Material for this exercise:
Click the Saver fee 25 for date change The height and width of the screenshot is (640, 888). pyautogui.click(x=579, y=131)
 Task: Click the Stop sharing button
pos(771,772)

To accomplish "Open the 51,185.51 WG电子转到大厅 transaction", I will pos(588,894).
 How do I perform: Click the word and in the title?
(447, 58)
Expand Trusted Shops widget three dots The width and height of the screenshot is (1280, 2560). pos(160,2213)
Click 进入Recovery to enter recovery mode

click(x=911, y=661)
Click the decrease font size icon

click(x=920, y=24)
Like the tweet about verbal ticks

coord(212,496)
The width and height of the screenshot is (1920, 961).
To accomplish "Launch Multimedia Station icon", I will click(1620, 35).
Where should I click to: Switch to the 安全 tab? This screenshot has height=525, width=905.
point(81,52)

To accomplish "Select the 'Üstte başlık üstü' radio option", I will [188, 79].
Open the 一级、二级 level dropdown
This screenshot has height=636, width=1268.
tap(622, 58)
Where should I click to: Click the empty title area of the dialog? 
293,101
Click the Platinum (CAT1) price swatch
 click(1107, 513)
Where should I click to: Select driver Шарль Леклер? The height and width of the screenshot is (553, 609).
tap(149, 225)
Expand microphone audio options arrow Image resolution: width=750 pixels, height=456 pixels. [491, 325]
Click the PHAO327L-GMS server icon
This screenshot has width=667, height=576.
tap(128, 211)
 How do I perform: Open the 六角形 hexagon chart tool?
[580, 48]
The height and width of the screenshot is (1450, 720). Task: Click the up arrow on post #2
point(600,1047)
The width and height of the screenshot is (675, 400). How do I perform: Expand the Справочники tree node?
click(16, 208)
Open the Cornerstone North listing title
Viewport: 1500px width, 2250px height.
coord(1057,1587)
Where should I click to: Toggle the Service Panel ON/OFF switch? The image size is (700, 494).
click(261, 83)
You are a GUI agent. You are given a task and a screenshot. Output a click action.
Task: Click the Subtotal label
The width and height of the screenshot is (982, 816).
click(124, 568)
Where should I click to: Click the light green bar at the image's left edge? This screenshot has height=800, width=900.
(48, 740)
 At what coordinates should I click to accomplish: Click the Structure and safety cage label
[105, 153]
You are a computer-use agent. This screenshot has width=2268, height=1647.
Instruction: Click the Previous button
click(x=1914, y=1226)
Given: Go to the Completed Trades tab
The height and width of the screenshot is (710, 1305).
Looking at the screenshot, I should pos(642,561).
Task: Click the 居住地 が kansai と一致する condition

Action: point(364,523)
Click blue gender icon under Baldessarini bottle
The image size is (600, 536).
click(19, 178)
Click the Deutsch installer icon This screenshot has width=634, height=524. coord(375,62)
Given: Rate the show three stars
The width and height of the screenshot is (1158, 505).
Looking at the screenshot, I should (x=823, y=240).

Your goal:
Of the lines above, output exactly those from the line bearing "Where should I click to: Select" through the line bearing "Given: Rate the show three stars", inclusive.

Written solution:
Where should I click to: Select driver Шарль Леклер? The height and width of the screenshot is (553, 609).
tap(149, 225)
Expand microphone audio options arrow Image resolution: width=750 pixels, height=456 pixels. [491, 325]
Click the PHAO327L-GMS server icon
This screenshot has width=667, height=576.
tap(128, 211)
 How do I perform: Open the 六角形 hexagon chart tool?
[580, 48]
The height and width of the screenshot is (1450, 720). Task: Click the up arrow on post #2
point(600,1047)
The width and height of the screenshot is (675, 400). How do I perform: Expand the Справочники tree node?
click(16, 208)
Open the Cornerstone North listing title
Viewport: 1500px width, 2250px height.
coord(1057,1587)
Where should I click to: Toggle the Service Panel ON/OFF switch? The image size is (700, 494).
click(261, 83)
You are a GUI agent. You are given a task and a screenshot. Output a click action.
Task: Click the Subtotal label
The width and height of the screenshot is (982, 816).
click(124, 568)
Where should I click to: Click the light green bar at the image's left edge? This screenshot has height=800, width=900.
(48, 740)
 At what coordinates should I click to accomplish: Click the Structure and safety cage label
[105, 153]
You are a computer-use agent. This screenshot has width=2268, height=1647.
Instruction: Click the Previous button
click(x=1914, y=1226)
Given: Go to the Completed Trades tab
The height and width of the screenshot is (710, 1305).
Looking at the screenshot, I should pos(642,561).
Task: Click the 居住地 が kansai と一致する condition

Action: point(364,523)
Click blue gender icon under Baldessarini bottle
The image size is (600, 536).
click(19, 178)
Click the Deutsch installer icon This screenshot has width=634, height=524. coord(375,62)
Given: Rate the show three stars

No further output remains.